(Saved data entries)
==================================================
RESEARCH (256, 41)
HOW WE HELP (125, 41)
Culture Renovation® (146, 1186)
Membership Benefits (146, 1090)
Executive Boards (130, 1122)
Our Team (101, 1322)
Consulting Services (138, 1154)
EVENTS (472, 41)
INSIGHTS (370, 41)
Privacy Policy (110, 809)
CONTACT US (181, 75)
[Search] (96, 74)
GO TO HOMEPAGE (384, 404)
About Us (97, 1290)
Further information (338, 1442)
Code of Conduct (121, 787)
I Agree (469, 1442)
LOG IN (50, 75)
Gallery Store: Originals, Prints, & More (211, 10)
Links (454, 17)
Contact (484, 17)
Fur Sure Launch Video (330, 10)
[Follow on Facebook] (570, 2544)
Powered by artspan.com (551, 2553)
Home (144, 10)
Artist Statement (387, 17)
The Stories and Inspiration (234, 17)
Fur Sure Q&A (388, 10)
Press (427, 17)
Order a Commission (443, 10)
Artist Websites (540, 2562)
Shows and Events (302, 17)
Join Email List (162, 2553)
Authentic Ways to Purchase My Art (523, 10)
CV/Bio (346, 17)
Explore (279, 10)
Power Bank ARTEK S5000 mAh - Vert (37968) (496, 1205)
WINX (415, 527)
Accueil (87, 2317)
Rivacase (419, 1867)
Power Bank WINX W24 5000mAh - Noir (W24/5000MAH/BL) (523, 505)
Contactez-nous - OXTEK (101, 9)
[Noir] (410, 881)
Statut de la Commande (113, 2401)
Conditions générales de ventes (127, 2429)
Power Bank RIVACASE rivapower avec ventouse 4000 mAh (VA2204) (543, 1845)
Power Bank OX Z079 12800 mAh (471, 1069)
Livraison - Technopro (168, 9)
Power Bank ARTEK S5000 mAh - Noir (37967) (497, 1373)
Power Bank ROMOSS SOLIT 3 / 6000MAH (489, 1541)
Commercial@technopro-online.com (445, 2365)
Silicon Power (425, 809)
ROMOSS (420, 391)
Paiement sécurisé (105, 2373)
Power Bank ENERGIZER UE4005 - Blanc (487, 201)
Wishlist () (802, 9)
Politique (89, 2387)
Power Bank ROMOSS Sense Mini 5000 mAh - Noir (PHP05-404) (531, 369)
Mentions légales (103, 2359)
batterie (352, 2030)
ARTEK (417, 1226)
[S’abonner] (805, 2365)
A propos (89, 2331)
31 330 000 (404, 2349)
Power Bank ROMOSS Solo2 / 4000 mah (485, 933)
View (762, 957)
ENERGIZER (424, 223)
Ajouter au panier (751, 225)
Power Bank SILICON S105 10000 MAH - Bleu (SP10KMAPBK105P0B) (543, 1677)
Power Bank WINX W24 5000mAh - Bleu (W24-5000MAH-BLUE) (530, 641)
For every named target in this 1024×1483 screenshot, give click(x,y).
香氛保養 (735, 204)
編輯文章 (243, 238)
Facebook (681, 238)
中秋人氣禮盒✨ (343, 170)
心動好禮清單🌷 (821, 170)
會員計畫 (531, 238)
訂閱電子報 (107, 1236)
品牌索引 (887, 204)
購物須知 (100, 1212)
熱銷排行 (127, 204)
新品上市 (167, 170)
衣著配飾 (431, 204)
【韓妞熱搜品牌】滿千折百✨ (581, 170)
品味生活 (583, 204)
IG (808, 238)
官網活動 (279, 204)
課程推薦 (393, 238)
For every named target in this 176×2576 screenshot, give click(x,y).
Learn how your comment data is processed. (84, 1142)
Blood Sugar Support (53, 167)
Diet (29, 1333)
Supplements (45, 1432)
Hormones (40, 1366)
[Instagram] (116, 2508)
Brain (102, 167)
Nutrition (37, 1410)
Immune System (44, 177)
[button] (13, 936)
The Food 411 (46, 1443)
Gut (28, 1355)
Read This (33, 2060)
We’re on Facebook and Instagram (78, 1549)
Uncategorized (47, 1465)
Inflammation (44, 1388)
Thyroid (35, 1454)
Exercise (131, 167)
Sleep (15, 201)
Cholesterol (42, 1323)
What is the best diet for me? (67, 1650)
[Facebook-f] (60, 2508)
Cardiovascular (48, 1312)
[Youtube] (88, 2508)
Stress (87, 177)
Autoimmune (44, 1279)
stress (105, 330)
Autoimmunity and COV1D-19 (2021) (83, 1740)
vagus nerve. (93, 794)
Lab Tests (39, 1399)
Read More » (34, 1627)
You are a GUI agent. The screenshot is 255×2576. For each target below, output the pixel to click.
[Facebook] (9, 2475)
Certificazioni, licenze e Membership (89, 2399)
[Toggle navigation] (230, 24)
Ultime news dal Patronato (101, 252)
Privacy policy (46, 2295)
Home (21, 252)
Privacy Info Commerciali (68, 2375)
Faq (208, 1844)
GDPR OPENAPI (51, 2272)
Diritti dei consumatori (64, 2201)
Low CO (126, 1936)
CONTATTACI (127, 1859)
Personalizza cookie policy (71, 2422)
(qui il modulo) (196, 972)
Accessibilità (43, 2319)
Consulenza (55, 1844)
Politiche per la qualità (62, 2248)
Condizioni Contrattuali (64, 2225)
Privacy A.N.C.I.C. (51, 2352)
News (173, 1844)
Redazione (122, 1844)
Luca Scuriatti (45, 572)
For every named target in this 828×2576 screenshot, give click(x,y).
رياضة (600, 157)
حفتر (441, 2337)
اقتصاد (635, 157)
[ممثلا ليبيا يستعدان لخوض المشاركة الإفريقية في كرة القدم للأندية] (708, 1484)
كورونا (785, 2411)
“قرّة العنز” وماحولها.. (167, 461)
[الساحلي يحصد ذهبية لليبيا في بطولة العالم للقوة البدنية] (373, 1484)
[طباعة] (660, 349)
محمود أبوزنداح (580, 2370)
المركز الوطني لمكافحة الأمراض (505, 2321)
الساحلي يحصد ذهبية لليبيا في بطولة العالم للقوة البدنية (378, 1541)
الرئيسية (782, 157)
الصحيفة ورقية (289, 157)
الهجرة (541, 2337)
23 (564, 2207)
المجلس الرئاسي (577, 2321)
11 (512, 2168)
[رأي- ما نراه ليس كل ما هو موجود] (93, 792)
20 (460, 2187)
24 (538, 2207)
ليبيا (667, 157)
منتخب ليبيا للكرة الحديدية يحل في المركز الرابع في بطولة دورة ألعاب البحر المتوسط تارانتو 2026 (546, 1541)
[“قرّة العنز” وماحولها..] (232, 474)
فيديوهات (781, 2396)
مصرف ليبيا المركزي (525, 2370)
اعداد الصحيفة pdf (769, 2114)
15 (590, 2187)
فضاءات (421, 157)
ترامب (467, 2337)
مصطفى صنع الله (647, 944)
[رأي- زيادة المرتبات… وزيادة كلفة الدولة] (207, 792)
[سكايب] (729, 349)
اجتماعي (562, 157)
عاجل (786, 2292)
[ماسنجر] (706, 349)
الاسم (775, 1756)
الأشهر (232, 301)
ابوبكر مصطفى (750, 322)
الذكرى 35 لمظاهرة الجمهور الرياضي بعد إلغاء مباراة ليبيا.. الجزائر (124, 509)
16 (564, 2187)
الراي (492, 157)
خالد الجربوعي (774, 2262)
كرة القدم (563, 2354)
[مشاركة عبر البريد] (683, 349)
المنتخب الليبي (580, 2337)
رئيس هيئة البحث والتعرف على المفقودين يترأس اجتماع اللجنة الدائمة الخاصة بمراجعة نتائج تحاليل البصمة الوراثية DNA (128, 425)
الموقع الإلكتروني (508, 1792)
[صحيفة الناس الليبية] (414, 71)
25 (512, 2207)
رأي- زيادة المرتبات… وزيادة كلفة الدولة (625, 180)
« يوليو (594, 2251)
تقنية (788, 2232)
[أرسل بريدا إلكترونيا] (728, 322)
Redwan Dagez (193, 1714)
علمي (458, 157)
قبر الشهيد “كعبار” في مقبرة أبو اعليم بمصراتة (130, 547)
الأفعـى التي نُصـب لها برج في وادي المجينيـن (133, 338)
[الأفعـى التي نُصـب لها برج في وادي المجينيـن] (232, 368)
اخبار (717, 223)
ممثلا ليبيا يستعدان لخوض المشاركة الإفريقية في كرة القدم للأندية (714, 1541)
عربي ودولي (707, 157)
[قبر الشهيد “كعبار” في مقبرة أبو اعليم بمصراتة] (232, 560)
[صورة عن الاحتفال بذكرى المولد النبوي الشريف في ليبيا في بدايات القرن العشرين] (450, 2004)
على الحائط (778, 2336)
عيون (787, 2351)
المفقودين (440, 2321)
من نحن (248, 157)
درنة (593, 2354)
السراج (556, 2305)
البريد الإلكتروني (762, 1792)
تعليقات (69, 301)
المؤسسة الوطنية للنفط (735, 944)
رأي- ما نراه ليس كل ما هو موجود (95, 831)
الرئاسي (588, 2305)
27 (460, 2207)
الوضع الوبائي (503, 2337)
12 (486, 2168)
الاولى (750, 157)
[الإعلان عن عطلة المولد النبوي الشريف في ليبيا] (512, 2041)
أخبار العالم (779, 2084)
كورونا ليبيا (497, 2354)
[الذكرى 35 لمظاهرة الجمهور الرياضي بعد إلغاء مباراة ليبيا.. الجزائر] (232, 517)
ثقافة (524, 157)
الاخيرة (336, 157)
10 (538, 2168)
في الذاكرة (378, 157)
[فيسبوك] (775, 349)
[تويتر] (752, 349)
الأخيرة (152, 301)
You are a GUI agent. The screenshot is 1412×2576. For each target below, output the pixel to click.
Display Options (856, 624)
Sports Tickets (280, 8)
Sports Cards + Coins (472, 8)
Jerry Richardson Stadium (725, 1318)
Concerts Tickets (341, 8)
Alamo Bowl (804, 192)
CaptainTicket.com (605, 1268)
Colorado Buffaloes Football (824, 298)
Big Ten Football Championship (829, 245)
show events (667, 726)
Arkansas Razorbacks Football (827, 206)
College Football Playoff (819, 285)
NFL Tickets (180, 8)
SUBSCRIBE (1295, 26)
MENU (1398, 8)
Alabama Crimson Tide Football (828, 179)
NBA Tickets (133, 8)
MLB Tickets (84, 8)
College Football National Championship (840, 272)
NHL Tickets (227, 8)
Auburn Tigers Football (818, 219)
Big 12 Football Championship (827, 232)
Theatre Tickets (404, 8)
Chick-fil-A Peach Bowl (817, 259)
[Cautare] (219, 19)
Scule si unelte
==================================================
* EXERCISE
Copy out, word for word, the part of the entries above that begins at the line with "Privacy policy (46, 2295)" and ends at the line with "[ممثلا ليبيا يستعدان", including both.

* ANSWER SECTION
Privacy policy (46, 2295)
Home (21, 252)
Privacy Info Commerciali (68, 2375)
Faq (208, 1844)
GDPR OPENAPI (51, 2272)
Diritti dei consumatori (64, 2201)
Low CO (126, 1936)
CONTATTACI (127, 1859)
Personalizza cookie policy (71, 2422)
(qui il modulo) (196, 972)
Accessibilità (43, 2319)
Consulenza (55, 1844)
Politiche per la qualità (62, 2248)
Condizioni Contrattuali (64, 2225)
Privacy A.N.C.I.C. (51, 2352)
News (173, 1844)
Redazione (122, 1844)
Luca Scuriatti (45, 572)
For every named target in this 828×2576 screenshot, give click(x,y).
رياضة (600, 157)
حفتر (441, 2337)
اقتصاد (635, 157)
[ممثلا ليبيا يستعدان لخوض المشاركة الإفريقية في كرة القدم للأندية] (708, 1484)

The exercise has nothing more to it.